Following the Tarnow Jewish cemetery rededication last month, vandals wrote anti-Semitic graffiti on its walls.

By World Israel News Staff

A month after the 16th century Jewish cemetery in Tarnow, Poland completed its two-and-a-half year renovations, vandals painted on its fence “Jews eat children. Jadowniki eats Jews,” reported JTA.

Jadowniki is a village near Tarnow in southern Poland. The vandalism may have been referring to World War II-era incidents that involved a Jewish farmer and a land grab.
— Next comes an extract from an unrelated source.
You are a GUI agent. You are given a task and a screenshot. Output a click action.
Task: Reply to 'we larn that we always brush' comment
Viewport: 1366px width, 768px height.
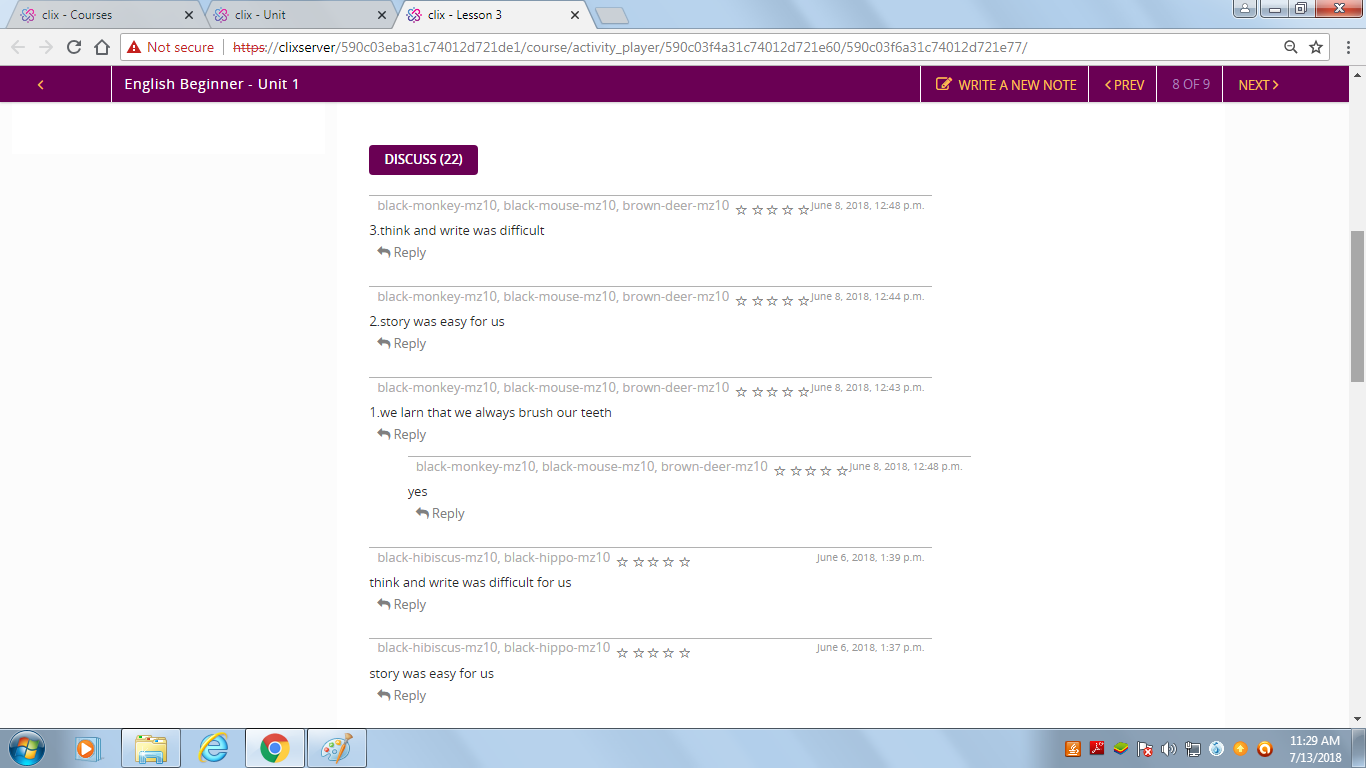pyautogui.click(x=401, y=435)
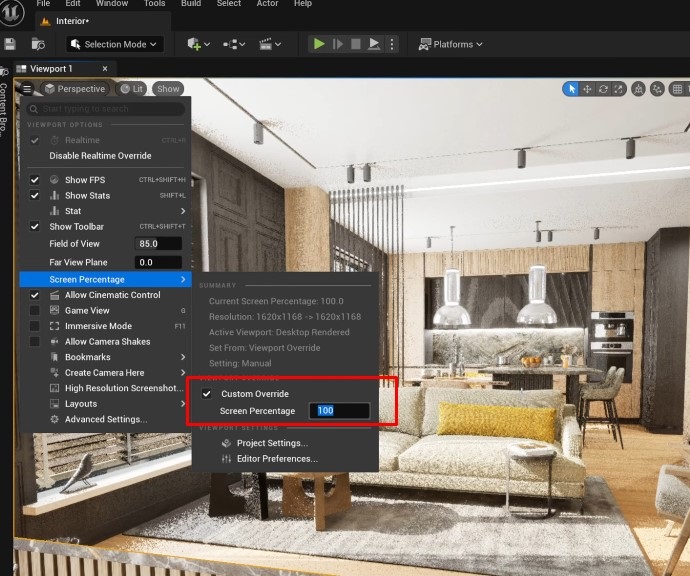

There were also righteous gentiles in Jadowniki, during the war, who hid four Jews and were threatened with death.

The vandalism was a “result of anti-Semitism and deep depravity,” Natalia Gancarz of the Committee for the Protection of Monuments of Jewish Culture in Tarnow said, according to JTA.

The Committee called on residents to help clean up the graffiti on Monday, stating, “Let us show that in our city, there is no place for these types of acts of hooliganism,” reported The Jerusalem Post.

“[T]he majority of Tarnów residents, like us, … oppose all forms of hooliganism, boorishness, antisemitism, or any discrimination and humiliation of other people, their origin, appearance, sex, age, etc.” said the Committee, according to the Post.

The European Union, state, regional and local authorities, and private donors subsidized the renovations that cost $800,000 (€700,000), said the Post.

Included were repairs to the wall, building of a driveway for the disabled, and installing new lighting. About 100 gravestones were indexed and repaired as well.

The cemetery contains about 3,000 graves, with the oldest legible gravestone dating to 1688.

The earliest record of Jews living in Tarnow dates back to the 15th century.

At the start of World War II, some 25,000 Jews lived in the village, making up almost half its population. The entire population was exterminated during the war, according to the Post.

The only remnant of Jewish life in Tarnow is the cemetery.

The cemetery was added to the registry of protected monuments in 1976. It is the largest cooperative Jewish cemetery restoration in Poland, according to NGO Friends of Jewish Heritage in Poland.